■ Gösterilen metin
⁂
Din âlimi demek, kendisine naklolanları kendisinden sonrakilere nakletmek demek değildir!..
O bilgileri anlayıp, günün şartlarına göre izah edip, günün şartlarına göre cevap verebilmek demektir. Ben 35 yıldır bunun mücadelesini veriyorum.
Dînin neden geldiğini, dîndeki hükümlerin hangi gayelere yönelik olarak konduğunu; uyulmaması halinde kişiye neler kaybettireceğini, o günün şartları içinde izah edemeyen kişi, din âlimi değil din nakilcisidir!.. Artık burada feraset dinleyene kalmıştır!!!...
Günümüzde dîn adamının görevi, eskiden beri bilinen ve bağışıklık kazanılarak dinlenmek bile istenilmeyen din bilgilerini, eski şekliyle tekrarlamak olmayıp; Dîn'i bugünün ilmiyle insanlara izah etmek; tatbik edilmesinin neler kazandıracağını; tatbik edilmemesinin de neler kaybettireceğini, karşısındakilere günümüz ilmiyle idrâk ettirmektir.
Yoksa günümüzde, "şunu yaparsan cehennemliksin, bunu yaparsan cennetliksin" gibi ifadelere karşı artık beyinler bağışıklık kazanmıştır!..
Tasavvuftan murad, “Vahdet”tir!..
Tarîkat yoldur ki, kişiyi "Hakikata" ulaştırır.
Hakikata erdirmeyen tarîkat ise, ya iyi ahlâk derneğidir; ya da dinin zâhiri hükümlerini anlatan herhangi bir hocaefendinin toplantısı!..
Kendi varlığının ne olduğunu sana bildirmeyen yol, işin sadece zâhiriyle, seni gelecek tehlikelerden sakındırmaya çalışan bir kişinin çevresidir.
Esasen Dîn'in zâhiri yönünü bilmeden, tasavvuf hakkında belirli bir kültür sahibi olmadan, falanca "büyük adam" dedi diye körü körüne gidip, filancaya bağlanmak son derece büyük bir risktir. Zîrâ hebâ olan, boşa giden senelerin telâfisi asla mümkün değildir.
⁂
■ Veri kesiti
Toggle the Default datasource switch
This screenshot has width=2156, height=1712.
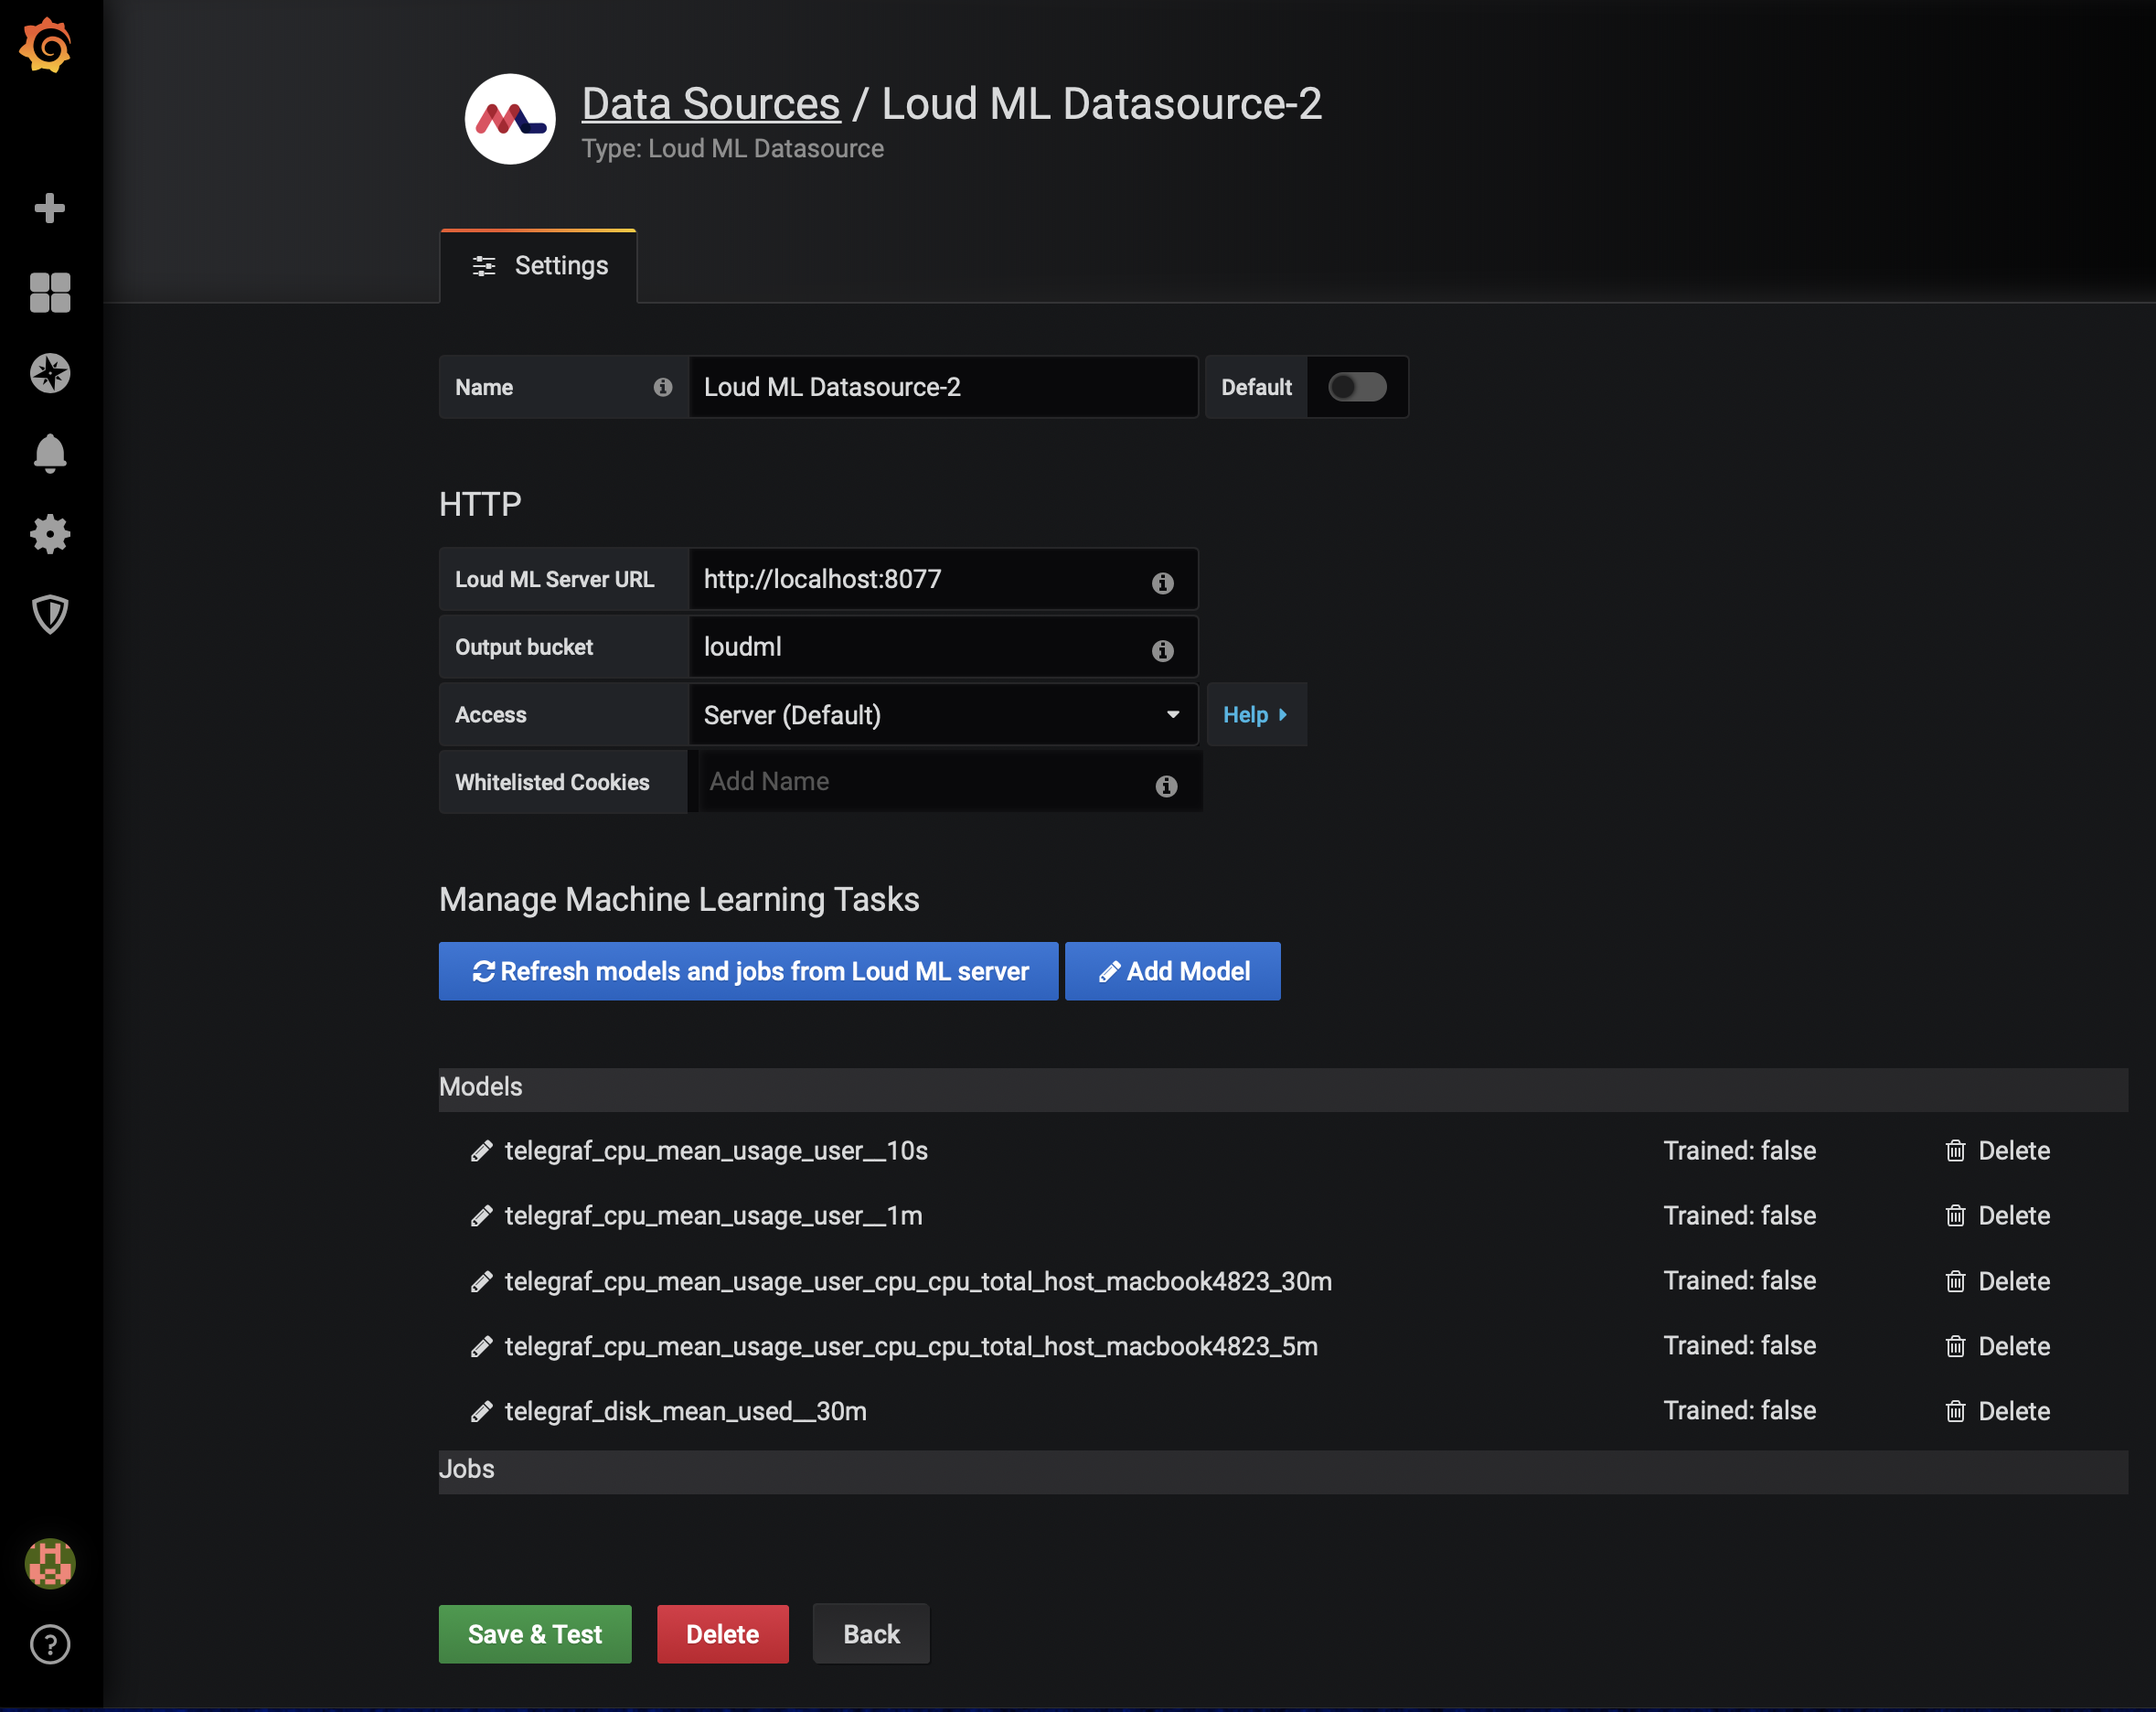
⁂
■ Verilen görev
Din âlimliği ve tasavvuf üzerine olan metne göre tarîkat, kişiyi nereye ulaştıran yoldur? Malzeme, metinden ayrı ve bağımsız bir kaynaktır.

■ Alıştırma sonucu
Tarîkat, kişiyi "Hakikata" ulaştıran yoldur.